# START OF Provided passage
Michael Joseph Winkelmann (born 20 June 1981), known professionally as Beeple, is an American digital artist, graphic designer, and animator known for selling NFTs. In his art, he uses various mediums to create comical, phantasmagoric works that make political and social commentary while using pop culture figures as references. British auction house Christie's has called him "A visionary digital artist at the forefront of NFTs". Beeple was introduced to NFTs in October 2020 and credits Pak for providing his first "primer" on selling NFTs. The NFT associated with Everydays: the First 5000 Days, a collage of images from his "Everydays" series, was sold on March 12, 2021, for $69 million in cryptocurrency to an investor in NFTs. It is the first purely non-fungible token to be sold by Christie's. The auction house had previously sold Block 21, an NFT with accompanying physical painting for approximately $130,000 in October 2020.

Early life
Winkelmann was born on 20 June 1981. He grew up in North Fond du Lac, Wisconsin. His father worked as an electrical engineer, and his mother worked at a senior center. Winkelmann graduated from Purdue University in 2003 majoring in computer science.

Art career

"Everydays"
Winkelmann started "Everydays", which involved creating a piece of art every day, on May 1, 2007. This project is ongoing and has spanned more than 5,000 consecutive days of digital art creation. Winkelmann has discussed completing a piece of art even on days when it was inconvenient, like on his wedding day and the day of his children's births.
The project was inspired by Tom Judd, who did a drawing every day for a year. Winkelmann thought it was a beneficial way to sharpen his drawing skills. In the following years, he focused on one skill or medium per year, including Adobe Illustrator in 2012 and Cinema 4D in 2015. Winkelmann's works often depict dystopian futures. Frequently, he uses recognizable figures from popular culture or politics to satirize current events.
# END OF Provided passage
**Aim A:** Copy out the Beeple article between "The project was" and "satirize current events.", inclusive.
# START OF Supplied information
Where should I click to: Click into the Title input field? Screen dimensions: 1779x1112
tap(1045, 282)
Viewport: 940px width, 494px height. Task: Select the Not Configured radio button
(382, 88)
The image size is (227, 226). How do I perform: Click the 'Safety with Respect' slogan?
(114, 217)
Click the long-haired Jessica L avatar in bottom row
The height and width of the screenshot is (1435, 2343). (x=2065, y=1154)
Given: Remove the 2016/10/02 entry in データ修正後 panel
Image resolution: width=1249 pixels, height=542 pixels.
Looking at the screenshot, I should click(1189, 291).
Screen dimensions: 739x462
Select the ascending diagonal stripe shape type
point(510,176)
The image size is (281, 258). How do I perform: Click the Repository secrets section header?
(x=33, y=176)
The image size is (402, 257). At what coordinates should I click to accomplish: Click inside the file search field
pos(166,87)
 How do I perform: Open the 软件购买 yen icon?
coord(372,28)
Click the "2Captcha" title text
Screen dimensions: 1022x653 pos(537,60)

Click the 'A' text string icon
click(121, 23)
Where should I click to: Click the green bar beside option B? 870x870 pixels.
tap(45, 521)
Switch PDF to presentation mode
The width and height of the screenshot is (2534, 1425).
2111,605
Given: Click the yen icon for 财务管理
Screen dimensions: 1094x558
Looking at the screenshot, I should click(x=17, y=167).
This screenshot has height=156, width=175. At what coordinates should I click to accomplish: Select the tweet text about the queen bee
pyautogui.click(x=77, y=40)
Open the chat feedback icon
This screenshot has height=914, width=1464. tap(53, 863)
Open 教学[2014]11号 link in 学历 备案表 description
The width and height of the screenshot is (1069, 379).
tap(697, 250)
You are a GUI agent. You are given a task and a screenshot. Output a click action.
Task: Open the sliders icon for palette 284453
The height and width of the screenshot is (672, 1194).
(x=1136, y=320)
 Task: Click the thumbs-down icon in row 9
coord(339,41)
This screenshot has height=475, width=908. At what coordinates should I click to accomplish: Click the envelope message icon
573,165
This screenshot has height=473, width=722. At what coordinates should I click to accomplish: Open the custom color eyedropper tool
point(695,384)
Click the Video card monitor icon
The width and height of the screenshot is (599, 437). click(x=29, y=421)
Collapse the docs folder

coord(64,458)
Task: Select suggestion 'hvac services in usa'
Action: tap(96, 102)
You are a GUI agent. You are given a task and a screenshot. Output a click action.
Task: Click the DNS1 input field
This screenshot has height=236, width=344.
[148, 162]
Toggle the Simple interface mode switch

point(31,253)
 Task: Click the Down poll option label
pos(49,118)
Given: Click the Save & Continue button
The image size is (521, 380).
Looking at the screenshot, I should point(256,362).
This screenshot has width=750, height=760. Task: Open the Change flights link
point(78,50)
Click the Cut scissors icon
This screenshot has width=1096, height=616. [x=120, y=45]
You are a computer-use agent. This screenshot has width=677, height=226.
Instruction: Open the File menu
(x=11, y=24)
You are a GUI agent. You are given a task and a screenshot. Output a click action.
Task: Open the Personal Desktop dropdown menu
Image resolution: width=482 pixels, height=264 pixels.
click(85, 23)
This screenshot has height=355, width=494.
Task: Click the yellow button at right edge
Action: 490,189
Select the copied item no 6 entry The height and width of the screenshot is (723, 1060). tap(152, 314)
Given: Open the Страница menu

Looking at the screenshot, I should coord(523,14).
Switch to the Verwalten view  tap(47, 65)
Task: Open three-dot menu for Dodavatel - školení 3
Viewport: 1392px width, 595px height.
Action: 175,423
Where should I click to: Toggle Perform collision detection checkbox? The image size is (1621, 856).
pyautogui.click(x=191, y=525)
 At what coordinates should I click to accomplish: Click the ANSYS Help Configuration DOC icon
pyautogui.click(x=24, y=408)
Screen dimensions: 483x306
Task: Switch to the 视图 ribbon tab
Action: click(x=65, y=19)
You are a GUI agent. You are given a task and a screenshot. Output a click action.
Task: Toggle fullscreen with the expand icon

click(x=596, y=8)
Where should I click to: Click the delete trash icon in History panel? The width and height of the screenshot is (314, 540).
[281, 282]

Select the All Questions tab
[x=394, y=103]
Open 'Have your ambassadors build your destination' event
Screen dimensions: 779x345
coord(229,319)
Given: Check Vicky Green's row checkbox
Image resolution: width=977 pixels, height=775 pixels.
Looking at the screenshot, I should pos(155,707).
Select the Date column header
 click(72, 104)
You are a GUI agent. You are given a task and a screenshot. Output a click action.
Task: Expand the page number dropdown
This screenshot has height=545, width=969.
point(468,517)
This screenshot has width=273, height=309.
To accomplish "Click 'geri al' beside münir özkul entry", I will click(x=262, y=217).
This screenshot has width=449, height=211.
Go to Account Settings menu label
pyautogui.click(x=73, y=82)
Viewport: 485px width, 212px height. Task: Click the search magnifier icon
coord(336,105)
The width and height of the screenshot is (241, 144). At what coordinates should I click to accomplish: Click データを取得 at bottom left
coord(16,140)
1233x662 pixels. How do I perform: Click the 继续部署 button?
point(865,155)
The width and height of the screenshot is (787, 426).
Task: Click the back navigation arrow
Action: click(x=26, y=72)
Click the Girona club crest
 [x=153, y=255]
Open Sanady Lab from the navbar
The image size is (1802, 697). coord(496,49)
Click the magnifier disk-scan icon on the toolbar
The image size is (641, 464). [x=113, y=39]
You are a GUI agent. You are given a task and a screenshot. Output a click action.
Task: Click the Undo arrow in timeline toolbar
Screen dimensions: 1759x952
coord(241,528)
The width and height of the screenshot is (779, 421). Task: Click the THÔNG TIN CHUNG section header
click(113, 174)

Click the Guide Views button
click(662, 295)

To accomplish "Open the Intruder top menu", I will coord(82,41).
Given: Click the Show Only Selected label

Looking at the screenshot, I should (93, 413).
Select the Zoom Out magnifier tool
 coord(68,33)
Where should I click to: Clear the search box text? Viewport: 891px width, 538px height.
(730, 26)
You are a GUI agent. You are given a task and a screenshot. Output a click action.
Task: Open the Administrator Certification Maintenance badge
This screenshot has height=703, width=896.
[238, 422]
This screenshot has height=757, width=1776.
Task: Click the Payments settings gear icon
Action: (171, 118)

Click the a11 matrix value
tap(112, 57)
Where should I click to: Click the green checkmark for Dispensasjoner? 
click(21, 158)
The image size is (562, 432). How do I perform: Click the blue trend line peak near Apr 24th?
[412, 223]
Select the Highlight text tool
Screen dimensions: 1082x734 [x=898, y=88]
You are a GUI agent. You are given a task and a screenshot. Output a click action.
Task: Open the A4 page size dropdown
# END OF Supplied information
**Aim B:** Turn the records into a numbered list, starting at the line holding "Given: Click the Show Only Selected label" and continuing through the end of the records, both included. Omit blank lines.

**Full response A:**
The project was inspired by Tom Judd, who did a drawing every day for a year. Winkelmann thought it was a beneficial way to sharpen his drawing skills. In the following years, he focused on one skill or medium per year, including Adobe Illustrator in 2012 and Cinema 4D in 2015. Winkelmann's works often depict dystopian futures. Frequently, he uses recognizable figures from popular culture or politics to satirize current events.

**Full response B:**
1. Given: Click the Show Only Selected label
2. Looking at the screenshot, I should (93, 413).
3. Select the Zoom Out magnifier tool
4.  coord(68,33)
5. Where should I click to: Clear the search box text? Viewport: 891px width, 538px height.
6. (730, 26)
7. You are a GUI agent. You are given a task and a screenshot. Output a click action.
8. Task: Open the Administrator Certification Maintenance badge
9. This screenshot has height=703, width=896.
10. [238, 422]
11. This screenshot has height=757, width=1776.
12. Task: Click the Payments settings gear icon
13. Action: (171, 118)
14. Click the a11 matrix value
15. tap(112, 57)
16. Where should I click to: Click the green checkmark for Dispensasjoner? 
17. click(21, 158)
18. The image size is (562, 432). How do I perform: Click the blue trend line peak near Apr 24th?
19. [412, 223]
20. Select the Highlight text tool
21. Screen dimensions: 1082x734 [x=898, y=88]
22. You are a GUI agent. You are given a task and a screenshot. Output a click action.
23. Task: Open the A4 page size dropdown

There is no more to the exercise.